1.) I’m a big fan of Harris, but I don’t recall a theory of “protein sparing”, or any discussion by him of dessert. Is it my failing memory, and this is someplace like Good to Eat and I forgot it? Or is it in some obscure work of his (I’ve read all his major books)?

2.) Dessert isn’t always sweet stuff. Sometimes people have cheese as a “dessert”

3.) When I ate out with Chinese folk at a Chinese restaurant (and they ordered REAL Chinese food, that wasn’t on the menu) they had Swet Bean Soup as dessert. I don’t know if that’s traditional, though, or influenced by Western habits.
4.) Reading this, I couldn’t help but think of the Gary Larson cartoon “The Origin of Dessert”. It shows a caveman lokking at the remains of the feast. Standing atop one bone is a lizard.

But I guess that’d be protein, wouldn’t it?

I’m pretty sure I read it in ‘Good to Eat’, but I’m not entirely sure. Something about a group of Amazonian hunter-gatherers (mayhaps the Yanamamö? They get mentioned a lot by cultural anthropologists.) alternating bites of meat with bites of plaintain, or something like that, and the author suggesting that it may be to save the protein calories for building bodily structures, while the carbohydrate calories go to fuel the body. I think the author called it the ‘protein sparing effect’, but my memory fails me. It’s been a summer since I’ve read that book; I’ll have to look through it again.

True, very true. In anthropology, there always seems to be exceptions to so-called ‘universals’, and I’m curious about those exceptions. Also, when I wrote the OP, I was eating red beans and rice, washing it down with coffee and spice cake. Om nom nom nommynom… :stuck_out_tongue:

I’m dubious of that. Certainly they don’t do this consciously, and in most H/G societies meat is a bit of a luxury item, so having plant food is necessary just to get enough calories to survive. The plant items are also usually more dependable. But there are H/G societies in polar regions that eat mostly meat and fish, since there isn’t much plant material to be had.

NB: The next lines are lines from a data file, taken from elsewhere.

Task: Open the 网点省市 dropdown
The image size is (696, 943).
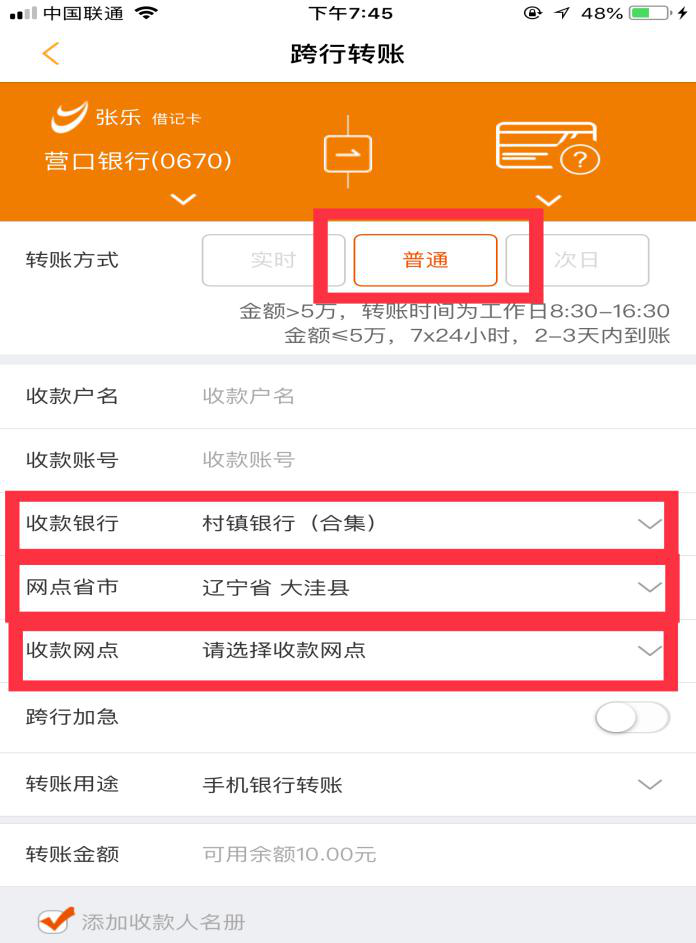Action: click(348, 587)
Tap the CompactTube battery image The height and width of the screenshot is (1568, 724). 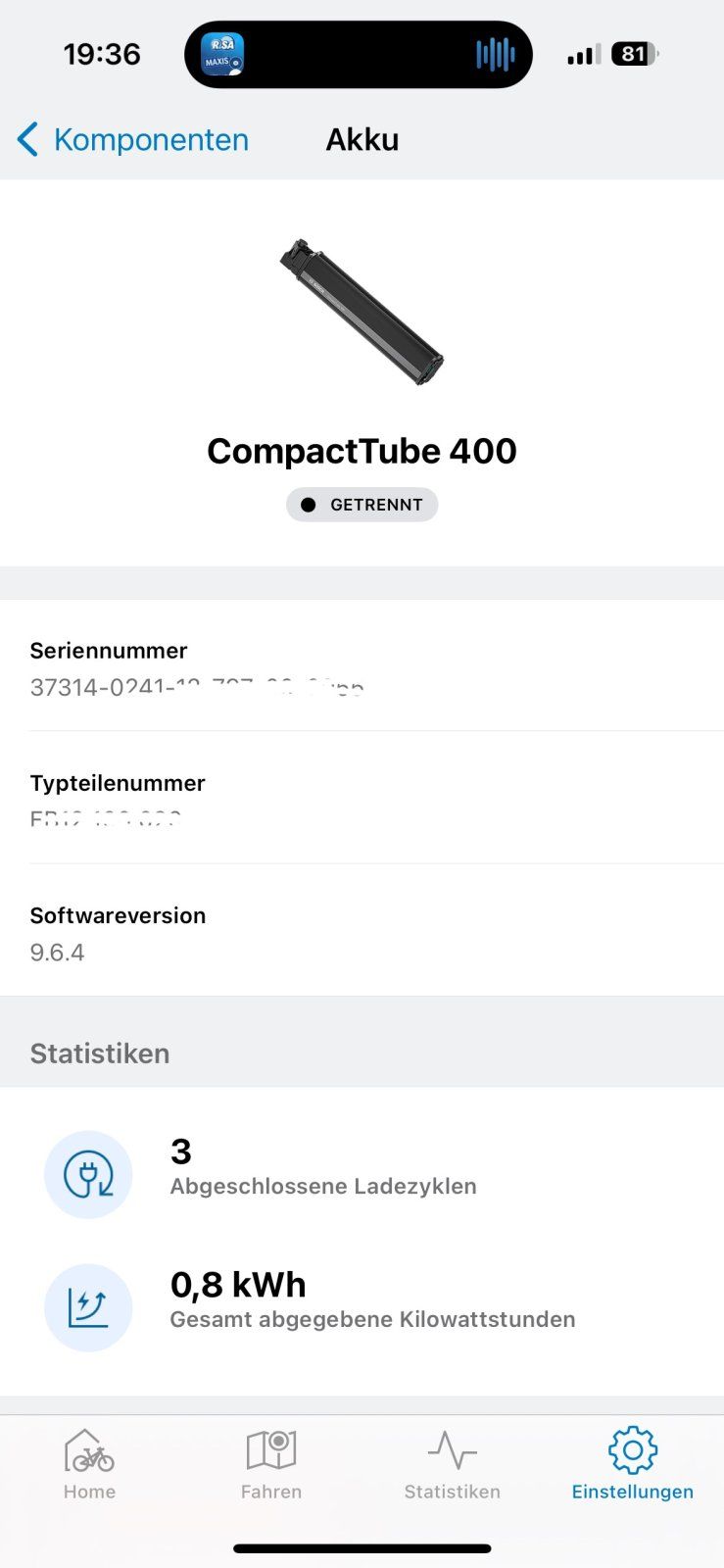click(x=362, y=312)
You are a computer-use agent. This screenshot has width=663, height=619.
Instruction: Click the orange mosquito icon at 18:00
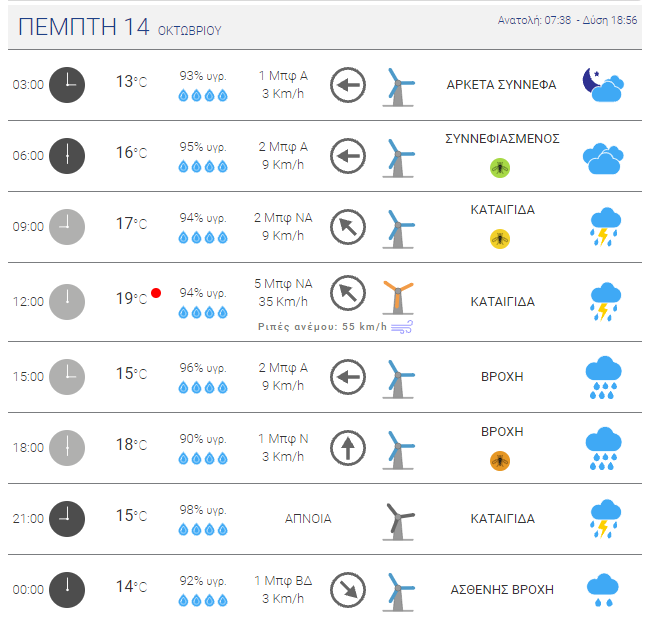click(500, 460)
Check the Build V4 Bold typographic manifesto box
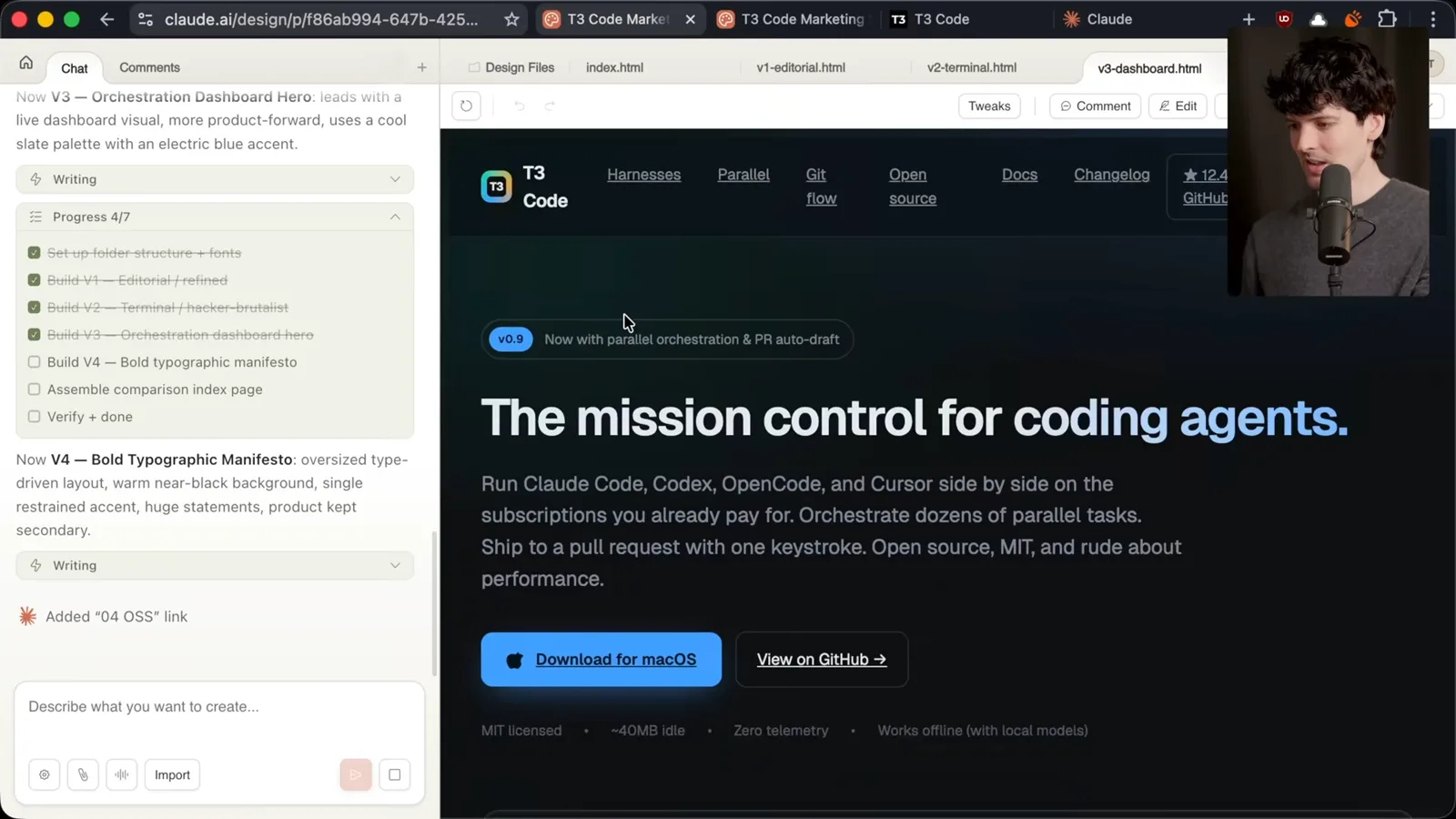Viewport: 1456px width, 819px height. click(35, 362)
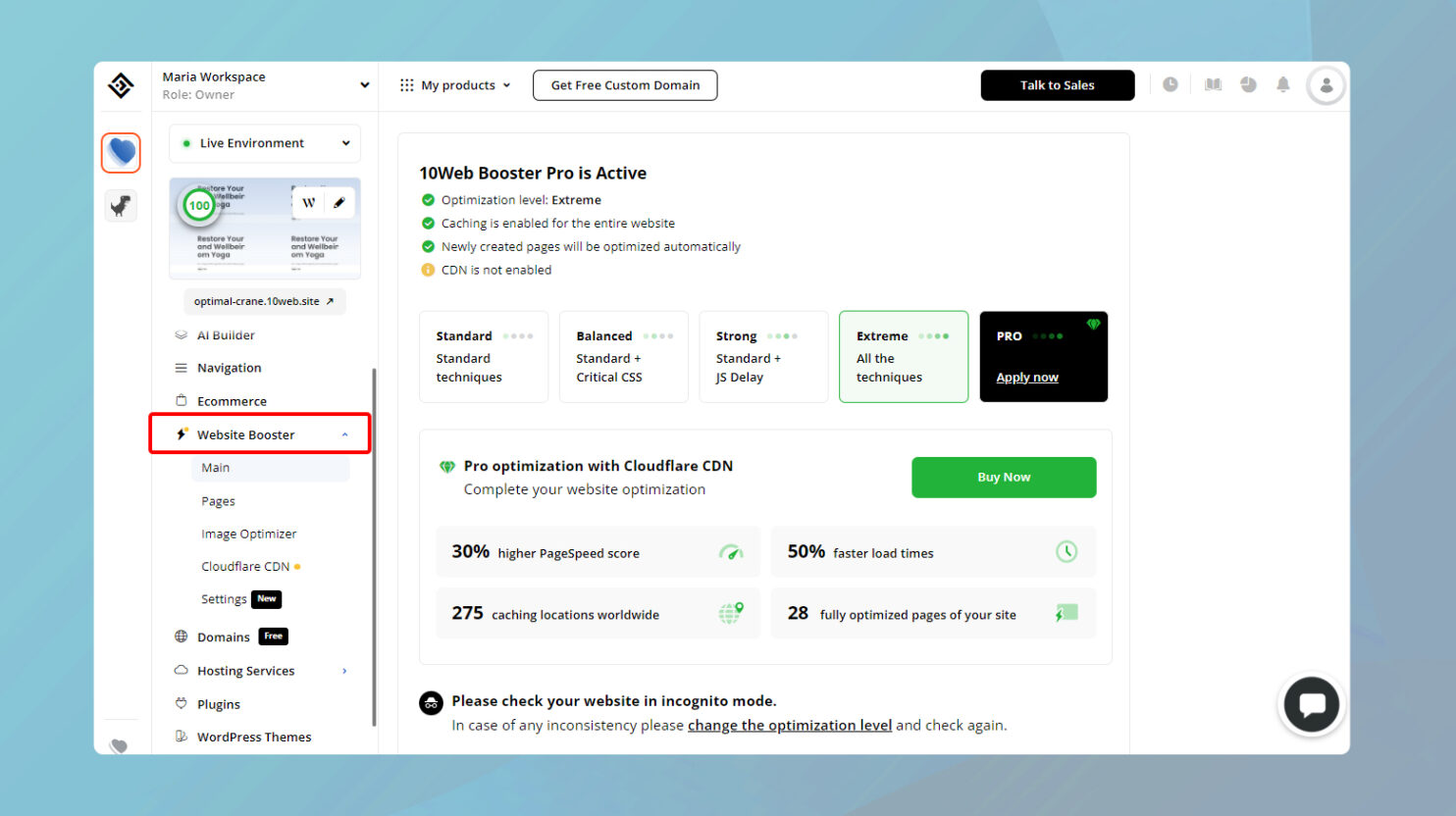
Task: Open the AI Builder section
Action: coord(226,334)

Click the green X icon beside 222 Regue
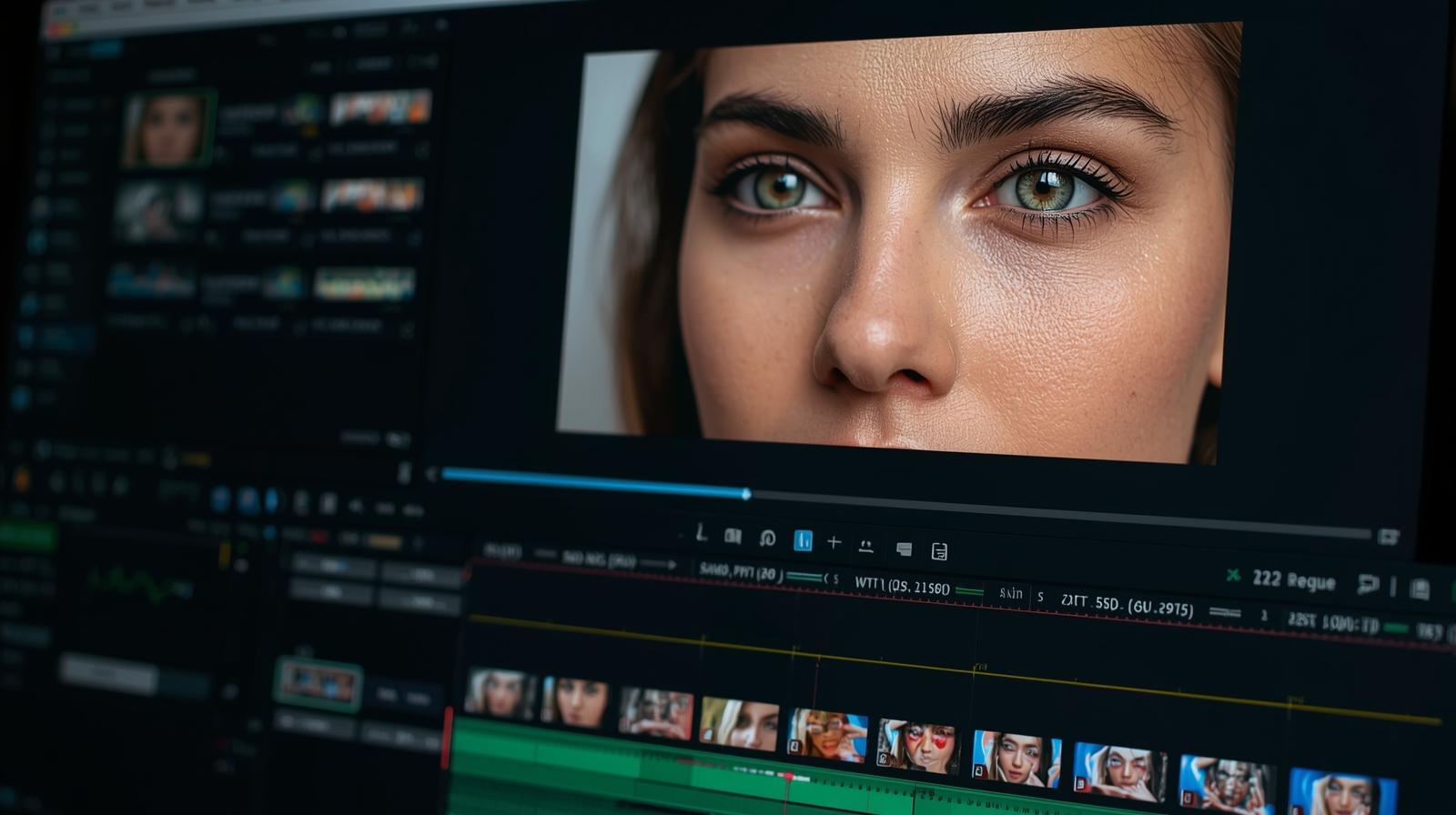pyautogui.click(x=1233, y=575)
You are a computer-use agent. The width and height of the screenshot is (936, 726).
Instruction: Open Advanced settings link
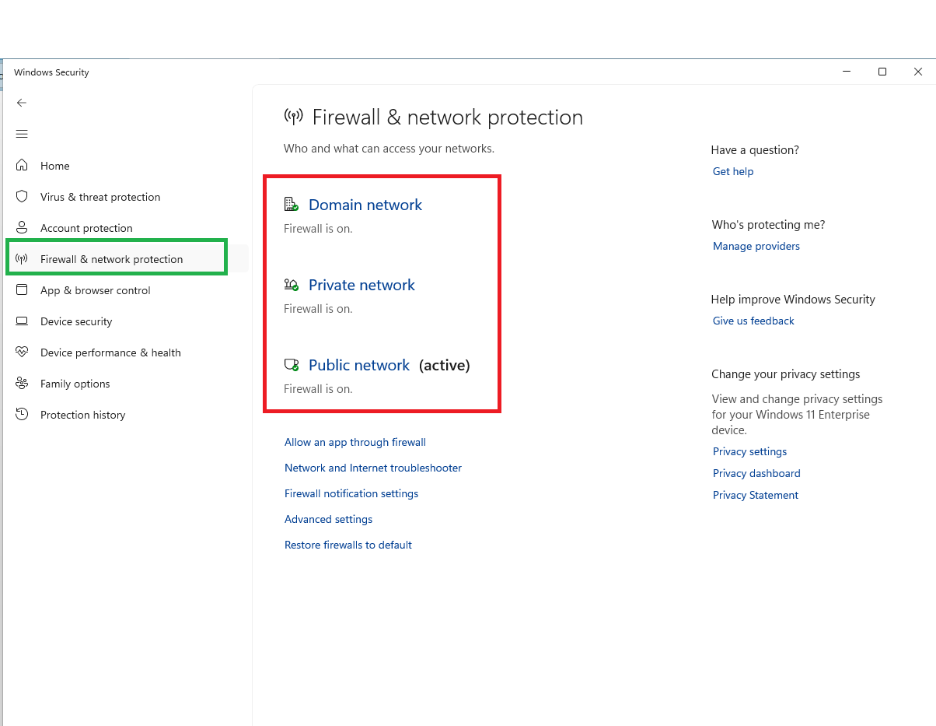tap(328, 519)
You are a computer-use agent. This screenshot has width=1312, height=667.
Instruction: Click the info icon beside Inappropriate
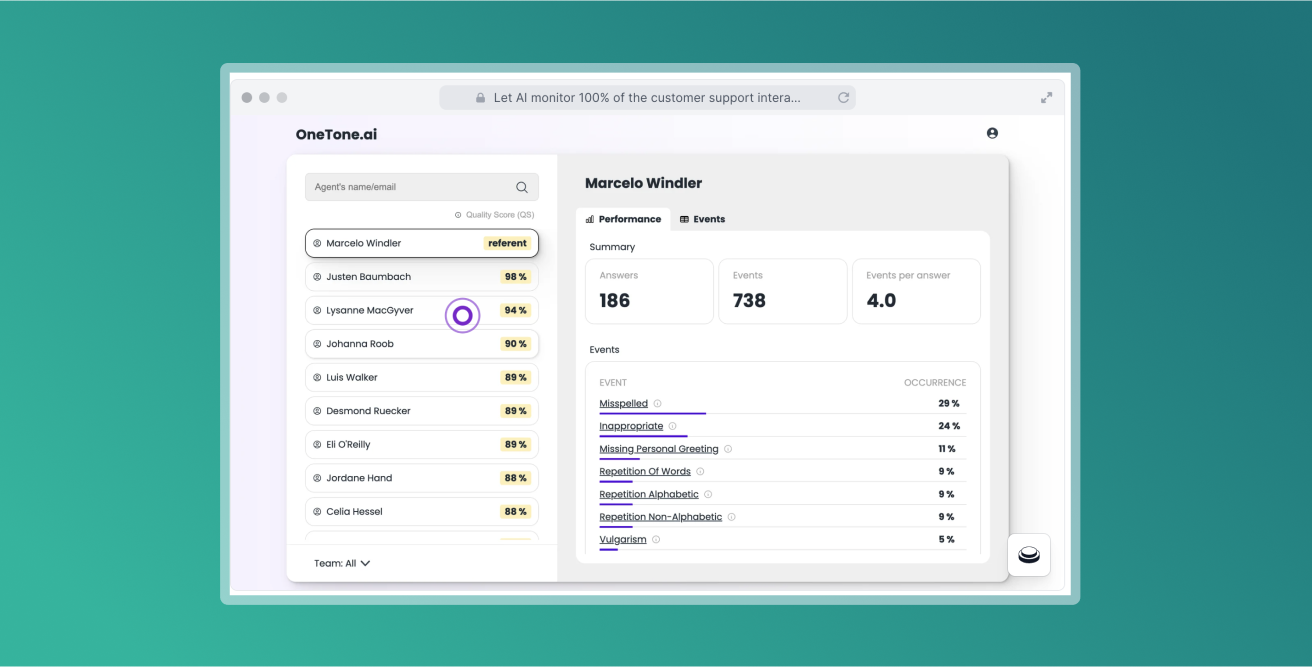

Discussions of meals in histories of cooking and eating are always biased because usually the records only of the upper classes remain. Given that, every culture of every time seems to have a record of desserts and sweets, either at the end of the meal or as palate cleansers between courses or as dainties to be had with, say, tea. Greece, Rome, India, Persia, China, Arabia. Everywhere I’ve read of.

Sweet foods are liked in and of themselves in every culture I know of. We have sweet receptors in the tongue and sweetness is a powerful draw. You can addict rats to sweets to the point of starvation just as you can addict them to hard drugs. Certain humans, too, from a casual glance. :rolleyes:

More seriously, children’s’ palates are not as sensitive to nuance and sweets are more readily tasted by them. This is a powerful influence on adult foods, too.

I don’t think it takes much cultural anthropology to explain the ubiquity of desserts. Biology and biochemistry should suffice.

I will be curious to see if you have a cite from Harris. From your description, though, I would bet that he was using that as a way to get to some larger point rather than as an explanation in itself. And he would have written it 30 or so years ago while we’ve learned huge amounts about foods, tastes, and diets since then.